* BEGIN MATERIAL SUPPLIED *
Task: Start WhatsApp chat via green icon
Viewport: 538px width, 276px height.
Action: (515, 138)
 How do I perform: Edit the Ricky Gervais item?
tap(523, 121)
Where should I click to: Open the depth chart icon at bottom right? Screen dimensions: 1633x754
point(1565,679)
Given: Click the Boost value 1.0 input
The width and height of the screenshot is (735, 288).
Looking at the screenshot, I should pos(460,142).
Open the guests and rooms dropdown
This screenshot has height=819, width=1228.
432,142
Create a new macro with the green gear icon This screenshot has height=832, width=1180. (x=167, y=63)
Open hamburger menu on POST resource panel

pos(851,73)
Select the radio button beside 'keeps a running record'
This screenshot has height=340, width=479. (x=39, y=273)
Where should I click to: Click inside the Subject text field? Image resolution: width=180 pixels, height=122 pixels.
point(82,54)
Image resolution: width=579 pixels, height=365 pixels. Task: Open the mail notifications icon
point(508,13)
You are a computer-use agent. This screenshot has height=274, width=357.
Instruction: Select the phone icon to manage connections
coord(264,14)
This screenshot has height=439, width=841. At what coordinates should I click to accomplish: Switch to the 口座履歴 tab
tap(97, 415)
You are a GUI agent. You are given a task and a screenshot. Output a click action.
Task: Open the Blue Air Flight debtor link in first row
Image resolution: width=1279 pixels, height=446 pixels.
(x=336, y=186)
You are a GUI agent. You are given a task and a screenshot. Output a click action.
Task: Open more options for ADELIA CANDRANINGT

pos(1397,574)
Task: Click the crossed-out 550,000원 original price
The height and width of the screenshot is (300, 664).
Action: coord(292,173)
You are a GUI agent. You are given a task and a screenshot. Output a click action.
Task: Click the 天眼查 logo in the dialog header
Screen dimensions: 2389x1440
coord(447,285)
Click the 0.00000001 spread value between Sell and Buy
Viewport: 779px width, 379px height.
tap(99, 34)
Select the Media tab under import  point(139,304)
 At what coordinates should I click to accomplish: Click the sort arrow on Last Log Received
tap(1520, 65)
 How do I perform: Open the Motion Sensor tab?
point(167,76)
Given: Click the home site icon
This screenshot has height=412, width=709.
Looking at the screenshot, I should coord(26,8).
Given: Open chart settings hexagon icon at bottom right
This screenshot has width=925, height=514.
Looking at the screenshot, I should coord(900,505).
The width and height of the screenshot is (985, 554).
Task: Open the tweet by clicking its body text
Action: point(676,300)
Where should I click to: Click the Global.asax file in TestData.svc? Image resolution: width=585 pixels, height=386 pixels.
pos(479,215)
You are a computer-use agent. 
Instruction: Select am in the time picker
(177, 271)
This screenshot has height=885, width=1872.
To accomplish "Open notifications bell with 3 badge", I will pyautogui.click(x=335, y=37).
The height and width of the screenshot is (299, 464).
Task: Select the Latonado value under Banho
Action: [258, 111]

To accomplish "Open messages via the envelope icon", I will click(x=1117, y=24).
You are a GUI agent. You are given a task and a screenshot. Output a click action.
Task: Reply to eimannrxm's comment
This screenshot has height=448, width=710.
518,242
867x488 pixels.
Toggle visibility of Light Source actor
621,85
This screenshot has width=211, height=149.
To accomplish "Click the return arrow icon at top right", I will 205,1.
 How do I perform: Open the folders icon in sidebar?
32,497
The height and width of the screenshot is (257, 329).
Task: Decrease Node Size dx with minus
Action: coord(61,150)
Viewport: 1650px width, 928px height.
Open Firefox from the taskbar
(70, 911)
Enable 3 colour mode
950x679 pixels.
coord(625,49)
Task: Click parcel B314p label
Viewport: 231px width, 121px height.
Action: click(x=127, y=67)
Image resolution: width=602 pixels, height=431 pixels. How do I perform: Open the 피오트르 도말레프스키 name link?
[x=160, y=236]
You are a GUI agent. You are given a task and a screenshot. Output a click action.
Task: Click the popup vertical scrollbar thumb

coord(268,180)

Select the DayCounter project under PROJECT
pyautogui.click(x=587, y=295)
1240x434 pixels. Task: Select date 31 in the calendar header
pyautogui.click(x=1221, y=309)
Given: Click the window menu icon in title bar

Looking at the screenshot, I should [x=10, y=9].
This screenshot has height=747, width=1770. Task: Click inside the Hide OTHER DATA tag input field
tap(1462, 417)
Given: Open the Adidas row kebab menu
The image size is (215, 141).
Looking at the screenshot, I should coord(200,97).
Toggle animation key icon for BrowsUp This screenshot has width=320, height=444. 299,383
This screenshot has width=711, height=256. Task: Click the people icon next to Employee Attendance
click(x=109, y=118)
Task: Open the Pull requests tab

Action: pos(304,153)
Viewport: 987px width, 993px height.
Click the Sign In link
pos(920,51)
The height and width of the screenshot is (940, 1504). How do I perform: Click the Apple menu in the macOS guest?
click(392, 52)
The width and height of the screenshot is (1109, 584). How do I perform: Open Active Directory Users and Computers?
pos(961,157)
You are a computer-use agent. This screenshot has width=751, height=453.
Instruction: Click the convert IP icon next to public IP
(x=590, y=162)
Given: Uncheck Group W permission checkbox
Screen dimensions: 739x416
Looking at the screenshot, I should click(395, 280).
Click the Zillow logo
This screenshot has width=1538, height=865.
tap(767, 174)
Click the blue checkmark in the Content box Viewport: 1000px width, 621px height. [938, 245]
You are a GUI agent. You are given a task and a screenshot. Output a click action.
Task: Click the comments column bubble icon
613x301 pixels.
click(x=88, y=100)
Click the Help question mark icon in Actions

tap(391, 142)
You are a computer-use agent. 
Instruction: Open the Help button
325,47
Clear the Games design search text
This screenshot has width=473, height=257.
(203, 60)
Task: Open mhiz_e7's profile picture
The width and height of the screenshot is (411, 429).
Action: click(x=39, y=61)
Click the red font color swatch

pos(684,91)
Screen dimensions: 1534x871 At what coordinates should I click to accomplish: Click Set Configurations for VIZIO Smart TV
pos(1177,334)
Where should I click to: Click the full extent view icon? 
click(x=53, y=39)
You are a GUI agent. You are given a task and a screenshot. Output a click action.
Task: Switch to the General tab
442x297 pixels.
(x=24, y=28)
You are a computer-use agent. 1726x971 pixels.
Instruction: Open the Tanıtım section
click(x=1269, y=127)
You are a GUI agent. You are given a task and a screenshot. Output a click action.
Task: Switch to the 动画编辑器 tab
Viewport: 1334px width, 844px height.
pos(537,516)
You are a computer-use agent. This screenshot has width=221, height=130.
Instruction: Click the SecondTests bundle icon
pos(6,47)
* END MATERIAL SUPPLIED *
:: TASK REQUIREMENTS ::
Copy the entries from the line with "Given: Open the Adidas row kebab menu" to the line with "click(x=1269, y=127)", switching "Sign In" to "Log In" and leaving everything else unchanged.

:: FINISHED EXERCISE ::
Given: Open the Adidas row kebab menu
The image size is (215, 141).
Looking at the screenshot, I should coord(200,97).
Toggle animation key icon for BrowsUp This screenshot has width=320, height=444. 299,383
This screenshot has width=711, height=256. Task: Click the people icon next to Employee Attendance
click(x=109, y=118)
Task: Open the Pull requests tab

Action: pos(304,153)
Viewport: 987px width, 993px height.
Click the Log In link
pos(920,51)
The height and width of the screenshot is (940, 1504). How do I perform: Click the Apple menu in the macOS guest?
click(392, 52)
The width and height of the screenshot is (1109, 584). How do I perform: Open Active Directory Users and Computers?
pos(961,157)
You are a computer-use agent. This screenshot has width=751, height=453.
Instruction: Click the convert IP icon next to public IP
(x=590, y=162)
Given: Uncheck Group W permission checkbox
Screen dimensions: 739x416
Looking at the screenshot, I should click(395, 280).
Click the Zillow logo
This screenshot has width=1538, height=865.
tap(767, 174)
Click the blue checkmark in the Content box Viewport: 1000px width, 621px height. [938, 245]
You are a GUI agent. You are given a task and a screenshot. Output a click action.
Task: Click the comments column bubble icon
613x301 pixels.
click(x=88, y=100)
Click the Help question mark icon in Actions

tap(391, 142)
You are a computer-use agent. 
Instruction: Open the Help button
325,47
Clear the Games design search text
This screenshot has width=473, height=257.
(203, 60)
Task: Open mhiz_e7's profile picture
The width and height of the screenshot is (411, 429).
Action: click(x=39, y=61)
Click the red font color swatch

pos(684,91)
Screen dimensions: 1534x871 At what coordinates should I click to accomplish: Click Set Configurations for VIZIO Smart TV
pos(1177,334)
Where should I click to: Click the full extent view icon? 
click(x=53, y=39)
You are a GUI agent. You are given a task and a screenshot. Output a click action.
Task: Switch to the General tab
442x297 pixels.
(x=24, y=28)
You are a computer-use agent. 1726x971 pixels.
Instruction: Open the Tanıtım section
click(x=1269, y=127)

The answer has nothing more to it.